Sem vitimização, nem floreados. Racismo, privilégio e desigualdade são palavras chave neste documentário urgente e absolutamente contemporâneo. Depois de esgotar a única sessão no Indie Lisboa, chega agora às salas de cinema.
A voz é familiar. Afinal, é Samuel L. Jackson o narrador da história que se ouve e vê em Eu Não Sou o Teu Negro, o mais recente filme de Raoul Peck que foi nomeado para o Óscar de Melhor Documentário.
As questões raciais na América não são uma novidade e já foram representadas múltiplas vezes no grande ecrã. Mas aqui a história é pessoal. O documentário é baseado no livro Remember this house, de James Baldwin. O ativista morreu a 1 de dezembro de 1987, deixando inacabado um manuscrito. Nessas trinta páginas escreveu sobre Malcom X, Martin Luther King e Medgar Evers, três amigos e também três nomes incontornáveis se falarmos da luta de direitos civis nos EUA – e no mundo.

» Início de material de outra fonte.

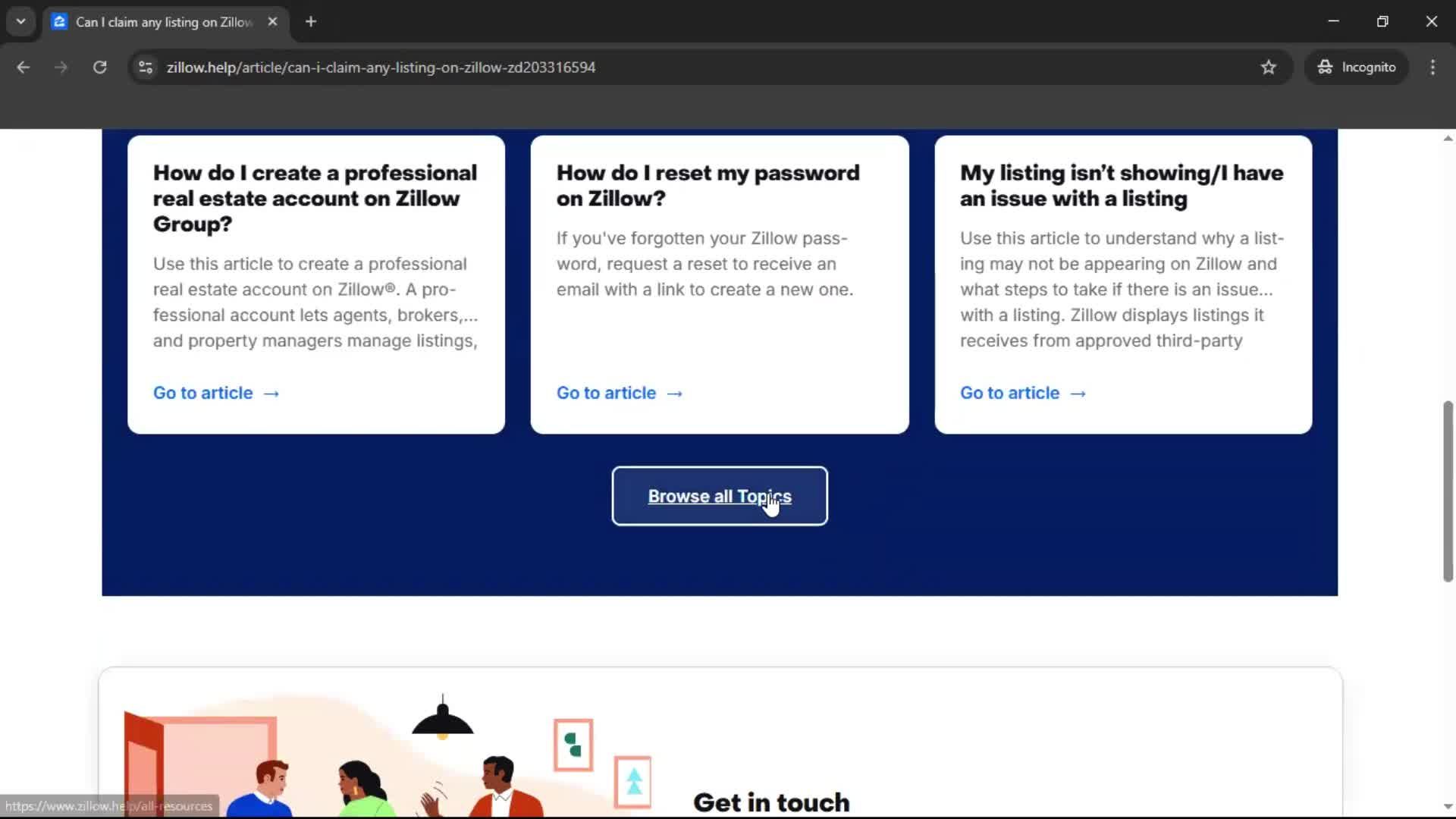The width and height of the screenshot is (1456, 819).
Task: Bookmark this page using the star icon
Action: 1269,67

Ouvir sobre vida e morte destes pelas palavras de Baldwin acrescenta o que falta a outros documentários sobre o tema: realismo e proximidade.
Com uma banda sonora sublime e um arquivo cinematográfico pejado de ótimas referências que nos contextualizam no tempo, o documentário resulta num retrato comovente das convicções de Baldwin. Mas reduzir estes 93 minutos à luta de um homem só seria não só redutor, passando a redundância, como falso. Porque, na verdade, o documentário de Peck vai muito além disso. As noções de privilégio, raça e direitos humanos são temas trazidos para a mesa, sem qualquer pudor ou tabu.

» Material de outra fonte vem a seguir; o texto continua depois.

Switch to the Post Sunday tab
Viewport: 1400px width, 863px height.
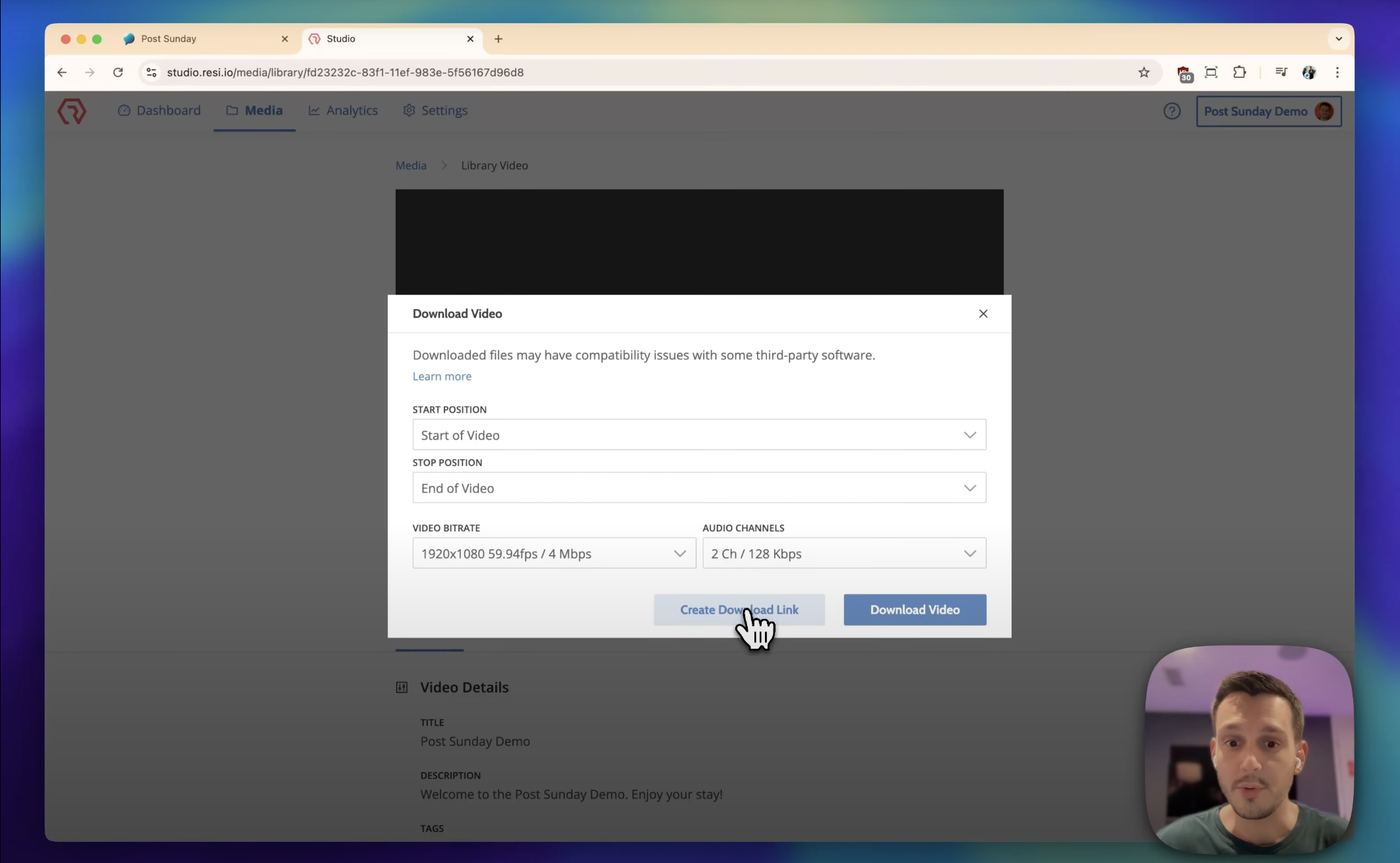click(x=198, y=39)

O filme, que é todo a preto e branco de uma forma quiçá poética, mas indubitavelmente sugestiva, não procura, contudo, puxar à lágrima ou obter compaixão. Por outro lado, é de uma frieza avassaladora cujo único objetivo parece ser mostrar os factos – e esses são tão desconfortáveis quanto perturbadores. Já dizia Heródoto que há que “pensar o passado para compreender o presente e idealizar o futuro”. Resta saber em que parte do processo nos encontramos.